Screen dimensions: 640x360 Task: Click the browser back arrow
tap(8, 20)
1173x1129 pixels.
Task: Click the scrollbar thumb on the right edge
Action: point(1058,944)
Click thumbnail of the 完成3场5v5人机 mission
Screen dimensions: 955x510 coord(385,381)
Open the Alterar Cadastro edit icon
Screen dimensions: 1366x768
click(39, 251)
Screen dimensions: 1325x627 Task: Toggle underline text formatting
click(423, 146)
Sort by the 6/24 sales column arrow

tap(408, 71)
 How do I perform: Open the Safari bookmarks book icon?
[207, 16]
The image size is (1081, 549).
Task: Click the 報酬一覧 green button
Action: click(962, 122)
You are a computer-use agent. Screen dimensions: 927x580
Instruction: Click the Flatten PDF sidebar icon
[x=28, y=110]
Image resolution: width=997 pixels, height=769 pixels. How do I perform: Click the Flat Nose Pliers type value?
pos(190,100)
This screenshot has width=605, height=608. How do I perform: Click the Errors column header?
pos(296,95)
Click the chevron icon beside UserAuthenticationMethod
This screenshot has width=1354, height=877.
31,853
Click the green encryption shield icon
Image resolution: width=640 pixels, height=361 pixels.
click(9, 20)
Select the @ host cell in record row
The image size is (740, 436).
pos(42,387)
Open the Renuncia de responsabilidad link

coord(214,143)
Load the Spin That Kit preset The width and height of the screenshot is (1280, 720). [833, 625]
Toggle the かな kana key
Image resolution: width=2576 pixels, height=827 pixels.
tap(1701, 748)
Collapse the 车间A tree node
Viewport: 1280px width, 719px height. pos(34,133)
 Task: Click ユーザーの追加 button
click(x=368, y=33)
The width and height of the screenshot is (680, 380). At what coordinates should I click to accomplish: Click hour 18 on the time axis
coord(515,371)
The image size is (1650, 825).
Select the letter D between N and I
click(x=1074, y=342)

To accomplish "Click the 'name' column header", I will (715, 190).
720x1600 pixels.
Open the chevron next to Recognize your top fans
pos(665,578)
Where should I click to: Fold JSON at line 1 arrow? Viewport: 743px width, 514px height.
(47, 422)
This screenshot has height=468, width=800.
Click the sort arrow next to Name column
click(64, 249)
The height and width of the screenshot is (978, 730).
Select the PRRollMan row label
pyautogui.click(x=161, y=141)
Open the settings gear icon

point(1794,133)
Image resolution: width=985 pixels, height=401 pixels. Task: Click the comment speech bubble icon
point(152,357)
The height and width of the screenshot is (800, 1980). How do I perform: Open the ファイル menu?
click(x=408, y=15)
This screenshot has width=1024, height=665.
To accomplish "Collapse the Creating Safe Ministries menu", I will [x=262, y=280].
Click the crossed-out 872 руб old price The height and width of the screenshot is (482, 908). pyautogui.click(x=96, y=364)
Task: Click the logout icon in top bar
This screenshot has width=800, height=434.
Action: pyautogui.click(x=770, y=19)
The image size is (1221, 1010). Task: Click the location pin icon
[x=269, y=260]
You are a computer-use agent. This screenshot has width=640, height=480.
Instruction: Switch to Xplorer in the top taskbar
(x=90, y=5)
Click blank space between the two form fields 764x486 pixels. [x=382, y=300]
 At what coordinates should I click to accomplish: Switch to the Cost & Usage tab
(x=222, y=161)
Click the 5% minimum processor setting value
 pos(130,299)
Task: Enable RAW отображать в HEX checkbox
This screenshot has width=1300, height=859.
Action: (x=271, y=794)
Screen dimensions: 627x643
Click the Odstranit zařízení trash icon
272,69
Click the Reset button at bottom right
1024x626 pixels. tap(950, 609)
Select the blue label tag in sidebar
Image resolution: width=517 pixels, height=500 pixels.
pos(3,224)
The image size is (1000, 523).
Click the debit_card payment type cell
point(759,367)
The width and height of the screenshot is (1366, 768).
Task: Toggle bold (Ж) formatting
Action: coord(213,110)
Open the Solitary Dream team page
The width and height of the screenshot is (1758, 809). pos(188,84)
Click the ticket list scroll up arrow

■ **Task details**
Each line of the entries that contains the word "will" should be listed.

■ **Task result**
To accomplish "Click the 'name' column header", I will (715, 190).
To accomplish "Collapse the Creating Safe Ministries menu", I will [x=262, y=280].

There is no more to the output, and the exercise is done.